Professor Stephen Davis’ request that Piersonites stop calling him the “master” of Pierson College has started a debate about, basically, what a word really means and what the standards should be for changing symbols with nasty associations. Proponents of the change argue that the “racial and gendered weight” (Davis’ words) of the title is a sufficient reason to drop it. While Davis is right about the word’s connotations, scotching “master” on this basis would set the precedent that reactions to a phrase divorced from the phrase’s intended meaning is reason enough to expunge it. Speech would be chilled and debate suppressed, moving us further from the sort of open culture the argument’s proponents claim to desire.

ColeAronsonDavis wrote in his email to the Pierson community that the title is “deeply problematic … I think there should be no context in our society … in which an African-American student, professor or staff member — or any person, for that matter — should be asked to call anyone ‘master.’”

Davis’ goal is laudable. It must be unpleasant for black students to be reminded constantly of slavery. This reminder may be particularly offensive because it recalls the personal relationship — between white masters and black slaves — that defined black subjugation and white supremacy. If Americans are working to purge themselves of the remnants of these shameful practices, why shouldn’t Yale nix a title redolent thereof?

First, the spirit in which the title was introduced at Yale and in which it is kept has nothing to do with the bad associations. As Yale College Dean Jonathan Holloway wrote in an email to the News, “I see [the title] as nothing more than a legacy of the British Oxbridge system that Yale was blatantly trying to emulate when it created the residential college system in the early 1930s.” So far as I can tell, no one contests that Holloway’s account of the title’s history is correct.

And indeed, in normal discussion and debate, context determines the meaning of words. Two examples should illustrate the point: “I apprehend seeing my organic chemistry grade.” Basic grammar, the other words in the sentence, knowledge of the speaker (I suck at chemistry) — these considerations would tell anyone listening that “apprehend” here implies anxiety, rather than understanding or intent to arrest someone. The warping of “master” is no different an error.

A second example proves the point differently: members of certain groups — religious, racial, gendered and other — use language among themselves that would normally be prohibited to an outsider. But imagine, say, a Jew and a Catholic who are best friends throwing language at each other that, outside of a context of understood intentions and mutual trust, would be off-limits. That would be coarseness, not bigotry.
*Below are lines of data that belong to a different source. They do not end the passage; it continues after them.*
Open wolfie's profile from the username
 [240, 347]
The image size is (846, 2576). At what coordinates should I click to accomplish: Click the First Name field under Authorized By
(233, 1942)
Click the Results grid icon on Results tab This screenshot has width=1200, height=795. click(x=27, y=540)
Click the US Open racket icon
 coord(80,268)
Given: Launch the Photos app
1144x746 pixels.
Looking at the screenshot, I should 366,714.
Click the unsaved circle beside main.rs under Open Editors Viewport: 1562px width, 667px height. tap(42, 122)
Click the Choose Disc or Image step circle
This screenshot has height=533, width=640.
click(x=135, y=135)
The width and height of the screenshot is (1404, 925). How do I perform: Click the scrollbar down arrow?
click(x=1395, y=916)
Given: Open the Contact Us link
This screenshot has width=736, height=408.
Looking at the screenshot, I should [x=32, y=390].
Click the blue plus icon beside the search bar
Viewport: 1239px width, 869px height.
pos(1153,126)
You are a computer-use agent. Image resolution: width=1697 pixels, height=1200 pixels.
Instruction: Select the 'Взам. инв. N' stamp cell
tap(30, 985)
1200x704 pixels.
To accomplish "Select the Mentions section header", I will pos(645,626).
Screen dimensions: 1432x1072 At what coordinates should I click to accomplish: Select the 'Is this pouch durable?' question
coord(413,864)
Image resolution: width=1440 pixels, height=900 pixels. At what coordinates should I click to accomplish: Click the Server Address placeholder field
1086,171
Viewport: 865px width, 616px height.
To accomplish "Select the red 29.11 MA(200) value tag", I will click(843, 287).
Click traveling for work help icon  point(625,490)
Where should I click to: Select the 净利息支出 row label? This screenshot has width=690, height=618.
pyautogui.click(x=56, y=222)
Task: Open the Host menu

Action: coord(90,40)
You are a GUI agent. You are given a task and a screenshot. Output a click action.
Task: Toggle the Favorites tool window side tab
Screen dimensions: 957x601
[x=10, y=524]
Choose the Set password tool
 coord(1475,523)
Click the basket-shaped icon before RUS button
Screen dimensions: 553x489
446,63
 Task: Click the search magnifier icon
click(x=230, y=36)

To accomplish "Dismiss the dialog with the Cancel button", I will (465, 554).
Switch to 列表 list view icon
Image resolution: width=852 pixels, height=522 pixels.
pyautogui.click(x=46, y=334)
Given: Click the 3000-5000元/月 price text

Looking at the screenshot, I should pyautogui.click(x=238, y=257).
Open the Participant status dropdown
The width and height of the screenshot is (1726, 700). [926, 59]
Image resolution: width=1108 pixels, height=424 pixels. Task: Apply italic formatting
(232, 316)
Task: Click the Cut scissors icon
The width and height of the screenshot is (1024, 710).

The benign origins of the title “master” should acquit it according to these standards.

The argument against “master,” if accepted, would be disastrous for open discourse. The fact that a word has an unsavory connotation even apart from its context and intended meaning would become a sufficient reason to ban it. This could be applied to any other sort of speech, shutting down debate and creating a culture of myopia instead of engagement. Here are just a few phrases that, in the new regime, would be proscribed: girl, American Dream, “hey guys,” Columbus Day, meritocracy, housewife, virtue, affirmative action, alien, “God bless America,” hell, even “free speech.”

There are two ways to resolve this problem: We could defer to the clear intention of a speaker when judging her words. This does not mean speakers needn’t choose their words carefully, only that those words shouldn’t be intentionally misconstrued by listeners. Or we could delineate which bad associations are grounds for changing the words we use, maybe stopping certain words or ideas from being expressed altogether. I do not know what such criteria would be, but whatever they are, they could be used to accuse anyone expressing a controversial idea of thought crime. A company of scholars cannot thrive, because truth cannot be pursued, if the rules of charitable discourse are replaced by such proscriptions.